**What is needed**.
Copy the entries that follow, exactly and completely.

[Stored records]
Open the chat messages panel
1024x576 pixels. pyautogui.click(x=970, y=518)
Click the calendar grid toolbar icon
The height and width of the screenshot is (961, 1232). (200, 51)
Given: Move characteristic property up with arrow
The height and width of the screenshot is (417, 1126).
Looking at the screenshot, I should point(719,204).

**Task output**.
Open the chat messages panel
1024x576 pixels. pyautogui.click(x=970, y=518)
Click the calendar grid toolbar icon
The height and width of the screenshot is (961, 1232). (200, 51)
Given: Move characteristic property up with arrow
The height and width of the screenshot is (417, 1126).
Looking at the screenshot, I should point(719,204).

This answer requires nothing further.